To this day, when I feel those queer batteries draining low, I know I can walk into almost any gay bar for a charge — but I haven’t been in a gay bar, or any bar for that matter, in more than a year. Like many, I’ve turned to queer social media as the best substitute for that sense of belonging.

So to see queer social media turn on this person, who openly wrote how her sense of queer identity is a place of vulnerability, and take pleasure in mocking her idea of queerness… Policing other people’s queerness is always a bad look, but this is worse than that. It’s more than just gatekeeping. It’s a betrayal, and it just… really sucks.

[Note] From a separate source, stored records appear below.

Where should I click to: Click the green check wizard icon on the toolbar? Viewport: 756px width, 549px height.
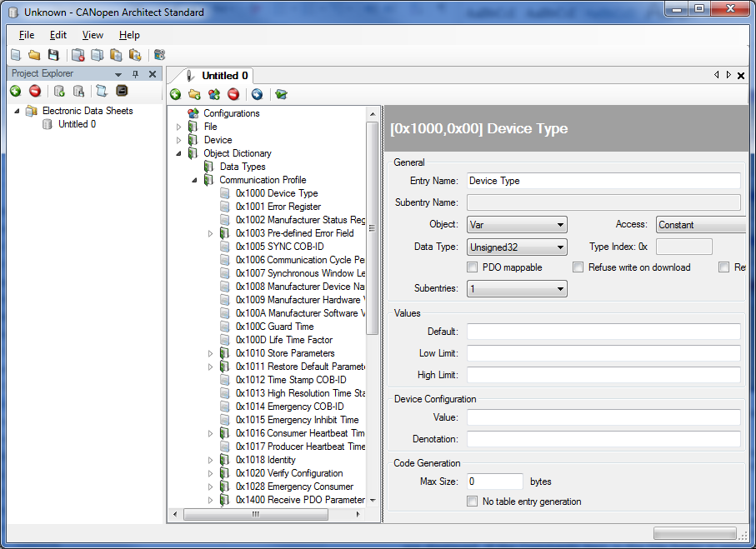pos(281,94)
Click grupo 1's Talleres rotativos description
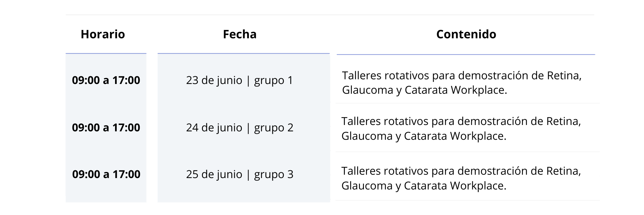644x215 pixels. tap(462, 83)
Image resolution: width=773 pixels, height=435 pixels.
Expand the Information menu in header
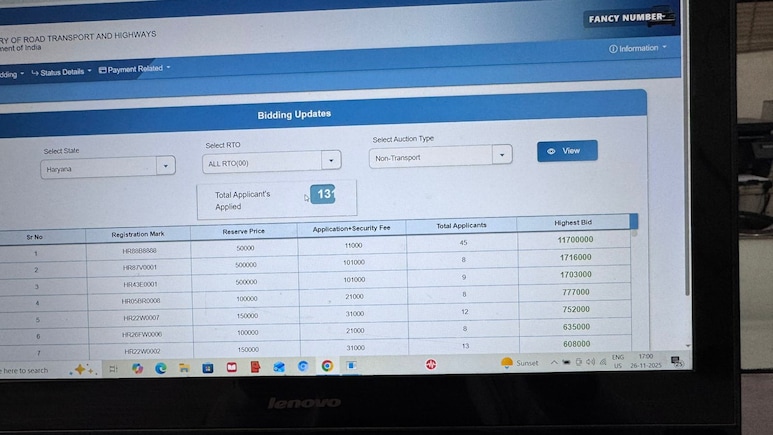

I have no idea how Kate Raphael is feeling after Saturday, but I know she chose to lock her Twitter account. I don’t really know how I would feel if I were her — my own queer identity is a weak spot for me, emotionally, and I don’t think I’m capable of imagining how awful I would feel if seemingly all of Queer Twitter chose to pick on me.

If you’re someone who participated, I hope you’ll consider apologizing. I’ve certainly been caught up in the moment and joined a Twitter Mob I later regretted. I hope you’ll try to remember there are real people behind those accounts, with real emotions, and consider how you’d feel if you had to face them in person while you hurt their feelings.

And if you happen to be Kate Raphael, and you’re reading this, all I can say is I’m sorry, and it won’t be long before we can physically return to queer spaces, and you can put this behind you. I liked your essay, I’m glad you connected with your boyfriend, and while I haven’t seen your haircut, I’m glad you like it and I’m sure it’s super gay.